— Start of Data shown —
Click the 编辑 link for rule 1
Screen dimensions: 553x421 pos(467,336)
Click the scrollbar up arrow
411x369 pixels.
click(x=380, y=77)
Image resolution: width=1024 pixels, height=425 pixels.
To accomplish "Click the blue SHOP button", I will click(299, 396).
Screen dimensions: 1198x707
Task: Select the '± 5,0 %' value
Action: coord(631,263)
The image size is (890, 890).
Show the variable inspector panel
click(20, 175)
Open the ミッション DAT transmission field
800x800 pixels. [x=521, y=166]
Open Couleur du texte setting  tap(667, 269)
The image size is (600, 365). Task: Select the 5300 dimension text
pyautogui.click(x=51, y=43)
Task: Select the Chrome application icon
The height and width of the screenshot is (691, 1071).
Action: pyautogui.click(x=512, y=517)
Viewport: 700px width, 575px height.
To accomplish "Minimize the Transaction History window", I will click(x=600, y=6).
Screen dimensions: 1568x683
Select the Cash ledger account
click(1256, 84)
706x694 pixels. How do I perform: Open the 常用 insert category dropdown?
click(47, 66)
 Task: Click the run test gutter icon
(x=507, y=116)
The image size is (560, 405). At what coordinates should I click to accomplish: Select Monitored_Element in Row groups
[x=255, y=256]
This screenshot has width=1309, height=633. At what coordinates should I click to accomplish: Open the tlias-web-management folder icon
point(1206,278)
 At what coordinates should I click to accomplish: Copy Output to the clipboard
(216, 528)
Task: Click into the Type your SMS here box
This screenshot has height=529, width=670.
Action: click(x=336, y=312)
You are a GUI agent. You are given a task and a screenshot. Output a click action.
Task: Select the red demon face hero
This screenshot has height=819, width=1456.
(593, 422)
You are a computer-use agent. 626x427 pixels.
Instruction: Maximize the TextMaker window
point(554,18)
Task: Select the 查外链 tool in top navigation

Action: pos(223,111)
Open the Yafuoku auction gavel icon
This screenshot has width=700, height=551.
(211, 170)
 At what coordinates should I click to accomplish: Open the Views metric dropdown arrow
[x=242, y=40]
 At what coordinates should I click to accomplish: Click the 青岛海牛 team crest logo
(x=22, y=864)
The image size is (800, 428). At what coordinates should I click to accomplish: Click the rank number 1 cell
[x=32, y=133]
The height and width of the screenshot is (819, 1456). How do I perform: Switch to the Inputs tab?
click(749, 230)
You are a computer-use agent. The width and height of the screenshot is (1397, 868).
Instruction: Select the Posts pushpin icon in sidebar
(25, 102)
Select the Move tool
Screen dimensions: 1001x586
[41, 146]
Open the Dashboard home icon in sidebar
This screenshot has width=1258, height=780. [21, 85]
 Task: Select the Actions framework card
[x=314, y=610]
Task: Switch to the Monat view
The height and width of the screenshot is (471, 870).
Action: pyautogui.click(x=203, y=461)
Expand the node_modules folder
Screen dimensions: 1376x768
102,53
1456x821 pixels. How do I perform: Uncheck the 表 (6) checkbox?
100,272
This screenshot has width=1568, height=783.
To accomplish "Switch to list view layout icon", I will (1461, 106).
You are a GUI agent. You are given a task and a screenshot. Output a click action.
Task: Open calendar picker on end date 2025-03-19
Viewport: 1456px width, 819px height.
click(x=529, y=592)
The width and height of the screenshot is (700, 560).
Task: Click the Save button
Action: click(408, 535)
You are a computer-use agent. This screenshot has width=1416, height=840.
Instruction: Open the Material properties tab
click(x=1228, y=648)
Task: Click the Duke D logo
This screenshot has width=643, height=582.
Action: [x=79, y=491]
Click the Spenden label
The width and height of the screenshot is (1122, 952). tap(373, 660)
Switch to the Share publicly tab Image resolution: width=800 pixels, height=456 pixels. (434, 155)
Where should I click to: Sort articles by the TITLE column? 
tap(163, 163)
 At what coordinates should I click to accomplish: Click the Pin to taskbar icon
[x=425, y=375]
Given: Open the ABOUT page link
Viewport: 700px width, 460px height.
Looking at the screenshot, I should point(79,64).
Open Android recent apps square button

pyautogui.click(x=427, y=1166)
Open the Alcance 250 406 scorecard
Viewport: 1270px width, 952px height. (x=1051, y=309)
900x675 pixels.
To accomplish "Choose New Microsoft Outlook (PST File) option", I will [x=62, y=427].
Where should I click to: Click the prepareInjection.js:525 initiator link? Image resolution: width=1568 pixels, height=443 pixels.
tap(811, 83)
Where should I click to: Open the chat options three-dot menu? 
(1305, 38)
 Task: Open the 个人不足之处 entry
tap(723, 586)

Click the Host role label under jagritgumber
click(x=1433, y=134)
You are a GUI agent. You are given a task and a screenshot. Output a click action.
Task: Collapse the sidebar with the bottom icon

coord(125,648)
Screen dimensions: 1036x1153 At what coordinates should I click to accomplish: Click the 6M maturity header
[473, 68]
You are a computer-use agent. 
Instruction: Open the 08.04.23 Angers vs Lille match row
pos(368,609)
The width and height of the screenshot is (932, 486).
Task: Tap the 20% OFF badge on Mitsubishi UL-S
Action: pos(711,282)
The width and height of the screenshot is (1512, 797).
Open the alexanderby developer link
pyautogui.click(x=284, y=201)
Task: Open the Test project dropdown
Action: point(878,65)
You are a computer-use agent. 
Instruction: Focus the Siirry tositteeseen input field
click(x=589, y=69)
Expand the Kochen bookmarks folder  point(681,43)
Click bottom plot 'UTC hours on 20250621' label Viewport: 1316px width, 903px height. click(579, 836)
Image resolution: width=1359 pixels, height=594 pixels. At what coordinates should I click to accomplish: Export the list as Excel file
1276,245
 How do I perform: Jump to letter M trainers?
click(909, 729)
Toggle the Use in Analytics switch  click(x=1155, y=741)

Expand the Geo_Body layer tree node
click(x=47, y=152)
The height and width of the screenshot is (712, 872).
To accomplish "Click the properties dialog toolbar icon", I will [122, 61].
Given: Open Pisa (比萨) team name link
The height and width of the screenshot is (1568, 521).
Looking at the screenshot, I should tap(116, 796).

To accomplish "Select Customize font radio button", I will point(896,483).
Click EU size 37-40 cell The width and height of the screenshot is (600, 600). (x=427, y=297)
— End of Data shown —
Work to be completed –
Give every line of the items above as a Markdown table with two columns, Row for the row number and Line for the line itself, and leave out blank lines.

Answer to this task –
| Row | Line |
|---|---|
| 1 | Click the 编辑 link for rule 1 |
| 2 | Screen dimensions: 553x421 pos(467,336) |
| 3 | Click the scrollbar up arrow |
| 4 | 411x369 pixels. |
| 5 | click(x=380, y=77) |
| 6 | Image resolution: width=1024 pixels, height=425 pixels. |
| 7 | To accomplish "Click the blue SHOP button", I will click(299, 396). |
| 8 | Screen dimensions: 1198x707 |
| 9 | Task: Select the '± 5,0 %' value |
| 10 | Action: coord(631,263) |
| 11 | The image size is (890, 890). |
| 12 | Show the variable inspector panel |
| 13 | click(20, 175) |
| 14 | Open the ミッション DAT transmission field |
| 15 | 800x800 pixels. [x=521, y=166] |
| 16 | Open Couleur du texte setting  tap(667, 269) |
| 17 | The image size is (600, 365). Task: Select the 5300 dimension text |
| 18 | pyautogui.click(x=51, y=43) |
| 19 | Task: Select the Chrome application icon |
| 20 | The height and width of the screenshot is (691, 1071). |
| 21 | Action: pyautogui.click(x=512, y=517) |
| 22 | Viewport: 700px width, 575px height. |
| 23 | To accomplish "Minimize the Transaction History window", I will click(x=600, y=6). |
| 24 | Screen dimensions: 1568x683 |
| 25 | Select the Cash ledger account |
| 26 | click(1256, 84) |
| 27 | 706x694 pixels. How do I perform: Open the 常用 insert category dropdown? |
| 28 | click(47, 66) |
| 29 |  Task: Click the run test gutter icon |
| 30 | (x=507, y=116) |
| 31 | The image size is (560, 405). At what coordinates should I click to accomplish: Select Monitored_Element in Row groups |
| 32 | [x=255, y=256] |
| 33 | This screenshot has width=1309, height=633. At what coordinates should I click to accomplish: Open the tlias-web-management folder icon |
| 34 | point(1206,278) |
| 35 |  At what coordinates should I click to accomplish: Copy Output to the clipboard |
| 36 | (216, 528) |
| 37 | Task: Click into the Type your SMS here box |
| 38 | This screenshot has height=529, width=670. |
| 39 | Action: click(x=336, y=312) |
| 40 | You are a GUI agent. You are given a task and a screenshot. Output a click action. |
| 41 | Task: Select the red demon face hero |
| 42 | This screenshot has height=819, width=1456. |
| 43 | (593, 422) |
| 44 | You are a computer-use agent. 626x427 pixels. |
| 45 | Instruction: Maximize the TextMaker window |
| 46 | point(554,18) |
| 47 | Task: Select the 查外链 tool in top navigation |
| 48 | Action: pos(223,111) |
| 49 | Open the Yafuoku auction gavel icon |
| 50 | This screenshot has width=700, height=551. |
| 51 | (211, 170) |
| 52 |  At what coordinates should I click to accomplish: Open the Views metric dropdown arrow |
| 53 | [x=242, y=40] |
| 54 |  At what coordinates should I click to accomplish: Click the 青岛海牛 team crest logo |
| 55 | (x=22, y=864) |
| 56 | The image size is (800, 428). At what coordinates should I click to accomplish: Click the rank number 1 cell |
| 57 | [x=32, y=133] |
| 58 | The height and width of the screenshot is (819, 1456). How do I perform: Switch to the Inputs tab? |
| 59 | click(749, 230) |
| 60 | You are a computer-use agent. The width and height of the screenshot is (1397, 868). |
| 61 | Instruction: Select the Posts pushpin icon in sidebar |
| 62 | (25, 102) |
| 63 | Select the Move tool |
| 64 | Screen dimensions: 1001x586 |
| 65 | [41, 146] |
| 66 | Open the Dashboard home icon in sidebar |
| 67 | This screenshot has width=1258, height=780. [21, 85] |
| 68 |  Task: Select the Actions framework card |
| 69 | [x=314, y=610] |
| 70 | Task: Switch to the Monat view |
| 71 | The height and width of the screenshot is (471, 870). |
| 72 | Action: pyautogui.click(x=203, y=461) |
| 73 | Expand the node_modules folder |
| 74 | Screen dimensions: 1376x768 |
| 75 | 102,53 |
| 76 | 1456x821 pixels. How do I perform: Uncheck the 表 (6) checkbox? |
| 77 | 100,272 |
| 78 | This screenshot has width=1568, height=783. |
| 79 | To accomplish "Switch to list view layout icon", I will (1461, 106). |
| 80 | You are a GUI agent. You are given a task and a screenshot. Output a click action. |
| 81 | Task: Open calendar picker on end date 2025-03-19 |
| 82 | Viewport: 1456px width, 819px height. |
| 83 | click(x=529, y=592) |
| 84 | The width and height of the screenshot is (700, 560). |
| 85 | Task: Click the Save button |
| 86 | Action: click(408, 535) |
| 87 | You are a computer-use agent. This screenshot has width=1416, height=840. |
| 88 | Instruction: Open the Material properties tab |
| 89 | click(x=1228, y=648) |
| 90 | Task: Click the Duke D logo |
| 91 | This screenshot has width=643, height=582. |
| 92 | Action: [x=79, y=491] |
| 93 | Click the Spenden label |
| 94 | The width and height of the screenshot is (1122, 952). tap(373, 660) |
| 95 | Switch to the Share publicly tab Image resolution: width=800 pixels, height=456 pixels. (434, 155) |
| 96 | Where should I click to: Sort articles by the TITLE column?  |
| 97 | tap(163, 163) |
| 98 |  At what coordinates should I click to accomplish: Click the Pin to taskbar icon |
| 99 | [x=425, y=375] |
| 100 | Given: Open the ABOUT page link |
| 101 | Viewport: 700px width, 460px height. |
| 102 | Looking at the screenshot, I should point(79,64). |
| 103 | Open Android recent apps square button |
| 104 | pyautogui.click(x=427, y=1166) |
| 105 | Open the Alcance 250 406 scorecard |
| 106 | Viewport: 1270px width, 952px height. (x=1051, y=309) |
| 107 | 900x675 pixels. |
| 108 | To accomplish "Choose New Microsoft Outlook (PST File) option", I will [x=62, y=427]. |
| 109 | Where should I click to: Click the prepareInjection.js:525 initiator link? Image resolution: width=1568 pixels, height=443 pixels. |
| 110 | tap(811, 83) |
| 111 | Where should I click to: Open the chat options three-dot menu?  |
| 112 | (1305, 38) |
| 113 |  Task: Open the 个人不足之处 entry |
| 114 | tap(723, 586) |
| 115 | Click the Host role label under jagritgumber |
| 116 | click(x=1433, y=134) |
| 117 | You are a GUI agent. You are given a task and a screenshot. Output a click action. |
| 118 | Task: Collapse the sidebar with the bottom icon |
| 119 | coord(125,648) |
| 120 | Screen dimensions: 1036x1153 At what coordinates should I click to accomplish: Click the 6M maturity header |
| 121 | [473, 68] |
| 122 | You are a computer-use agent.  |
| 123 | Instruction: Open the 08.04.23 Angers vs Lille match row |
| 124 | pos(368,609) |
| 125 | The width and height of the screenshot is (932, 486). |
| 126 | Task: Tap the 20% OFF badge on Mitsubishi UL-S |
| 127 | Action: pos(711,282) |
| 128 | The width and height of the screenshot is (1512, 797). |
| 129 | Open the alexanderby developer link |
| 130 | pyautogui.click(x=284, y=201) |
| 131 | Task: Open the Test project dropdown |
| 132 | Action: point(878,65) |
| 133 | You are a computer-use agent.  |
| 134 | Instruction: Focus the Siirry tositteeseen input field |
| 135 | click(x=589, y=69) |
| 136 | Expand the Kochen bookmarks folder  point(681,43) |
| 137 | Click bottom plot 'UTC hours on 20250621' label Viewport: 1316px width, 903px height. click(579, 836) |
| 138 | Image resolution: width=1359 pixels, height=594 pixels. At what coordinates should I click to accomplish: Export the list as Excel file |
| 139 | 1276,245 |
| 140 |  How do I perform: Jump to letter M trainers? |
| 141 | click(909, 729) |
| 142 | Toggle the Use in Analytics switch  click(x=1155, y=741) |
| 143 | Expand the Geo_Body layer tree node |
| 144 | click(x=47, y=152) |
| 145 | The height and width of the screenshot is (712, 872). |
| 146 | To accomplish "Click the properties dialog toolbar icon", I will [122, 61]. |
| 147 | Given: Open Pisa (比萨) team name link |
| 148 | The height and width of the screenshot is (1568, 521). |
| 149 | Looking at the screenshot, I should tap(116, 796). |
| 150 | To accomplish "Select Customize font radio button", I will point(896,483). |
| 151 | Click EU size 37-40 cell The width and height of the screenshot is (600, 600). (x=427, y=297) |